_Brief_:
Where does the word "Click" appear in the data? Copy every line that holds it.

--- Data provided Enclosed Below ---

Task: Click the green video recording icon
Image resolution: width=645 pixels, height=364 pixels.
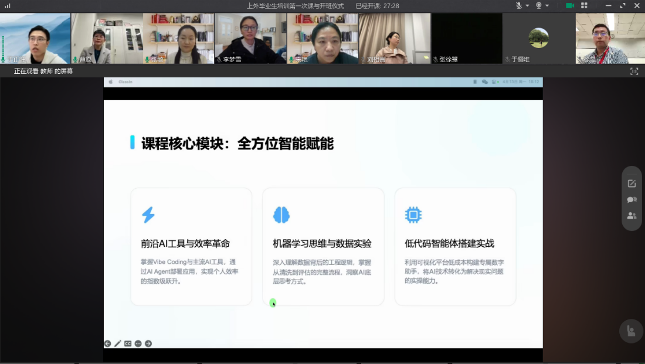Action: point(569,5)
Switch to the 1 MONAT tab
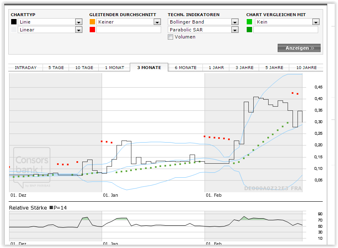The width and height of the screenshot is (338, 248). point(114,67)
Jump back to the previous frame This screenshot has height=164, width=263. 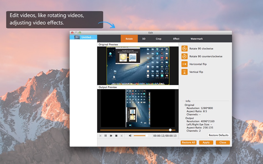100,136
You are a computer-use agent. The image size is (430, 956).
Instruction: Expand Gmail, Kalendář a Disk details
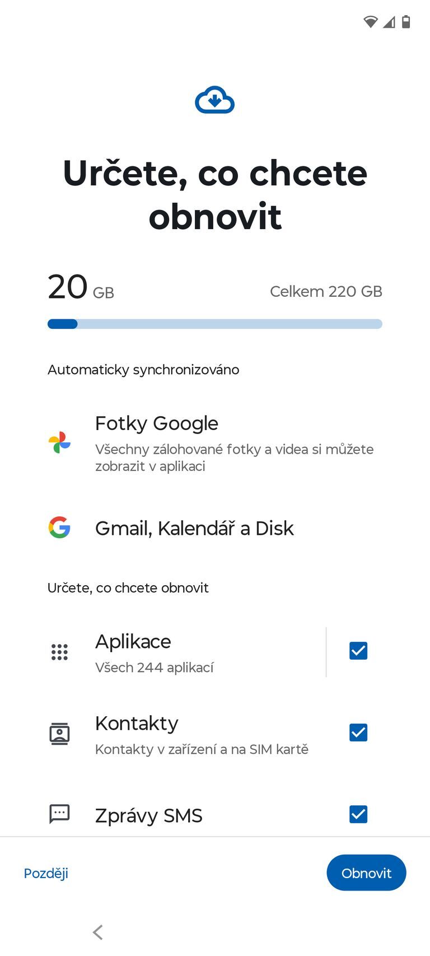(195, 528)
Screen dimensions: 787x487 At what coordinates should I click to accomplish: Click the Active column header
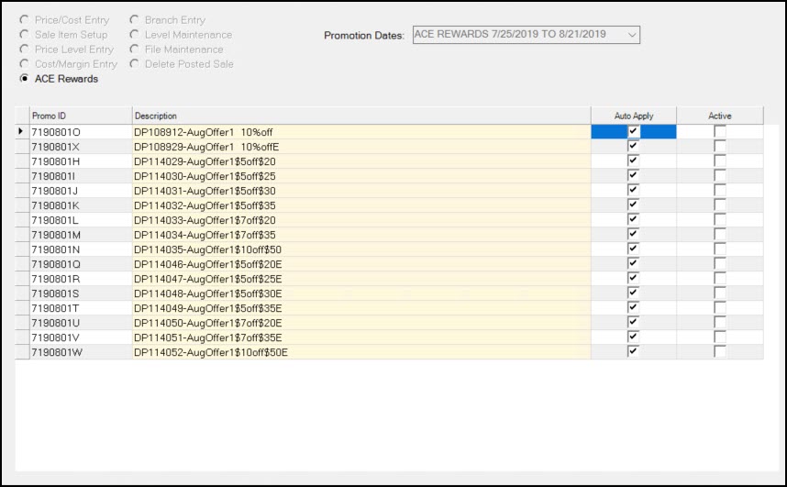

--- End of Enclosed Data provided ---

_Solution to this problem_:
Task: Click the green video recording icon
Screen dimensions: 787x487 At what coordinates should I click to accomplish: Click the Active column header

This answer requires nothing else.